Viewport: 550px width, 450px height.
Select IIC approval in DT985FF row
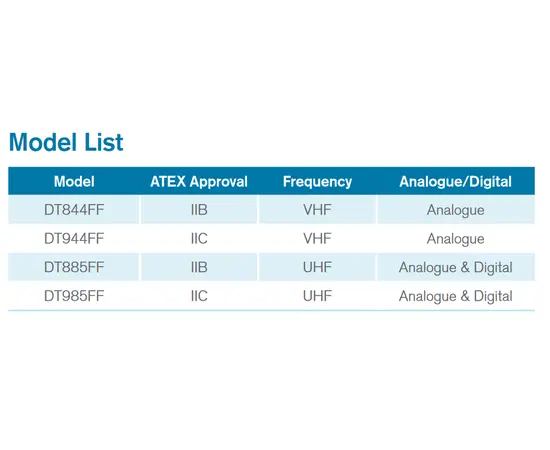coord(199,296)
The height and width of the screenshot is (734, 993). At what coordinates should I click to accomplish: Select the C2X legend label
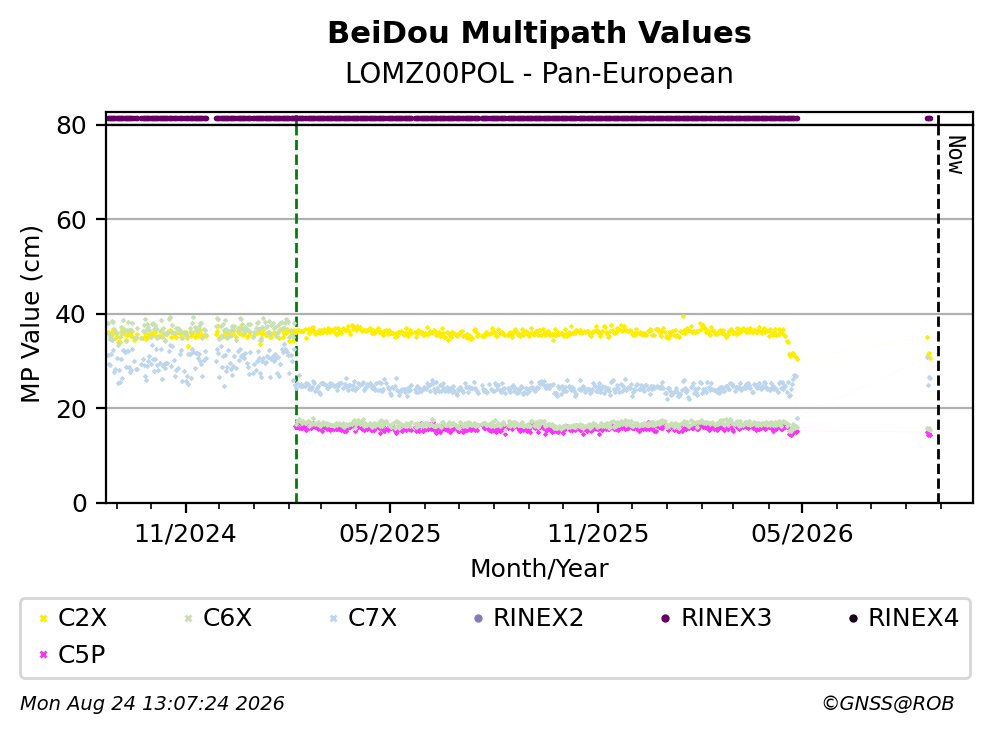coord(82,617)
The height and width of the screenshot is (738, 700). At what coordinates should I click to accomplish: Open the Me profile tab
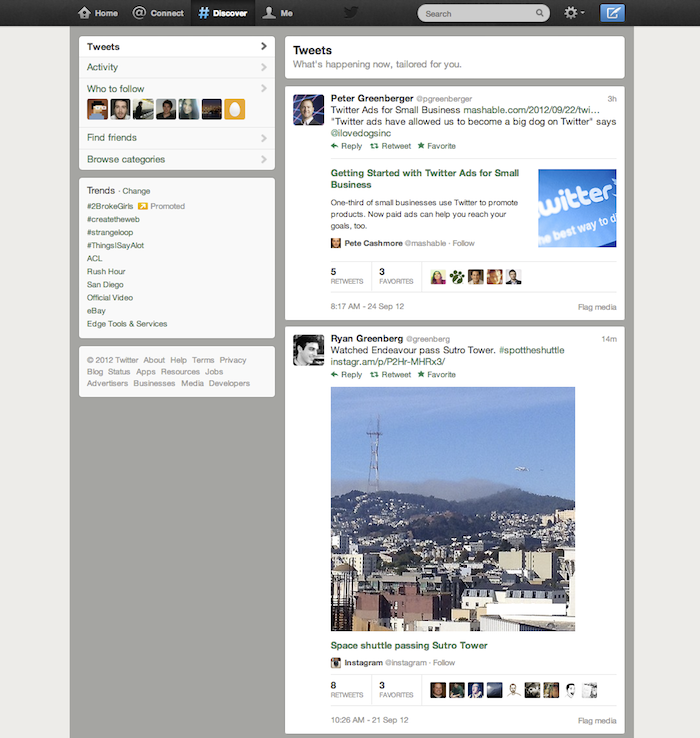[278, 13]
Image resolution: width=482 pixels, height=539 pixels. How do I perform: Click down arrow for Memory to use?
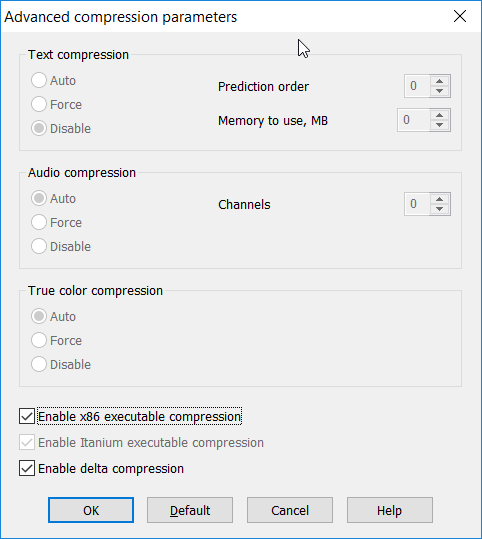439,125
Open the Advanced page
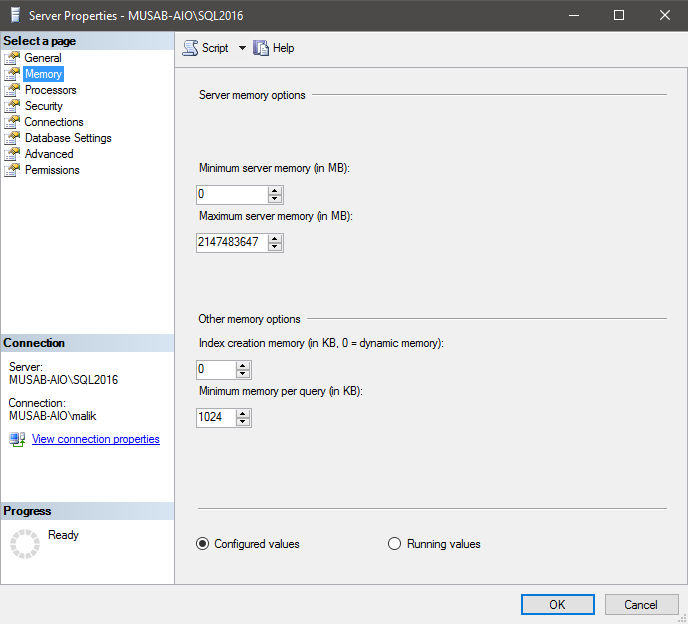The width and height of the screenshot is (688, 624). (x=49, y=154)
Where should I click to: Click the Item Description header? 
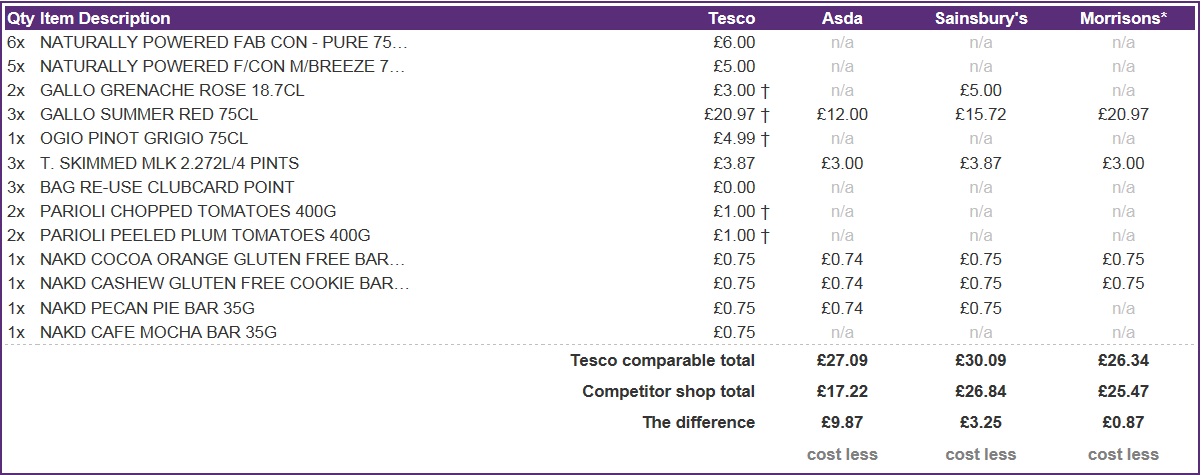tap(105, 18)
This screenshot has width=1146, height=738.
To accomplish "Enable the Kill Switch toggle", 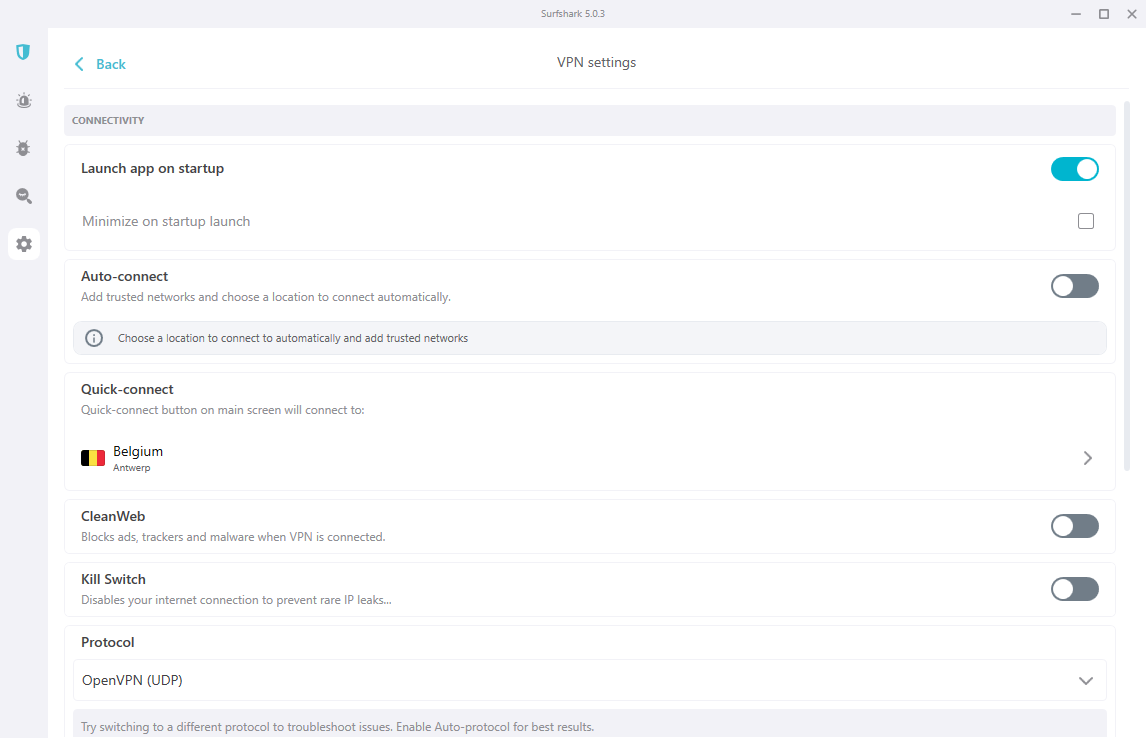I will pyautogui.click(x=1074, y=589).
————————
» **Problem requirements**
Give again the lines of the listing above that run from the one with "Image resolution: width=482" up to and including the one with "This screenshot has width=1146, height=738.". Keep them exact and omit the pictures.

» **Result of this task**
Image resolution: width=482 pixels, height=539 pixels. How do I perform: Click down arrow for Memory to use?
439,125
Open the Advanced page
The width and height of the screenshot is (688, 624). (x=49, y=154)
Where should I click to: Click the Item Description header? 
tap(105, 18)
This screenshot has width=1146, height=738.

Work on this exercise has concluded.